* Begin Selected extract *
10.6 THE LIABILITY OF TOURISOFT SARL WITH REGARD TO THE CLIENT IS LIMITED TO CASES OF MALICIOUS INTENT OR GROSS NEGLIGENCE.
10.7 TOURISOFT IS NOT RESPONSIBLE IN CASE OF DELAY AND/OR PARTIAL OR COMPLETE OUTAGE OF ITS SERVICE IF THIS IS DUE TO FORCE MAJEURE. IN SUCH CASES, THE CLIENT CANNOT CLAIM ANY DAMAGES.
11. Information protection
11.1 The Client commits itself to respect the laws and regulations regarding the protection of data of the country concerned. He commits himself to inform Tourisoft of any amendments to such laws and regulations known to him.
11.2 The Client guarantees that the information that is stored by him or, at his request, by Tourisoft, has been treated in accordance with the prevailing law. He guarantees that Tourisoft will be protected at all times against all complaints or actions by third parties, made against Tourisoft regarding their data privacy rights.
11.3 Unless otherwise explicitly agreed upon in writing by the Client, Tourisoft is authorised to mention the Client’s name as such in its website.
* End Selected extract *
* Begin Data shown *
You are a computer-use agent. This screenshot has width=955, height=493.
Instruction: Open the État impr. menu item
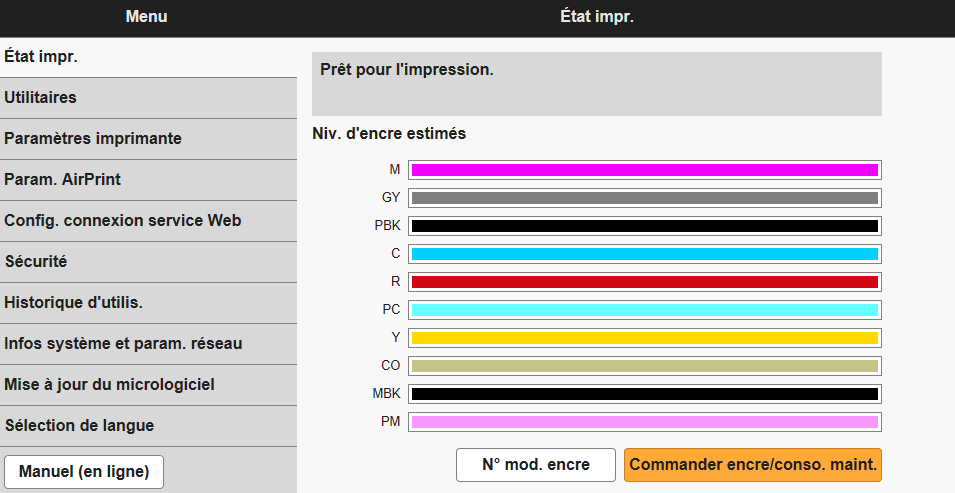(148, 57)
* End Data shown *
What is expected
In the Tourisoft terms, to what cases is the liability of Tourisoft SARL toward the client limited?

Final answer
Cases of malicious intent or gross negligence.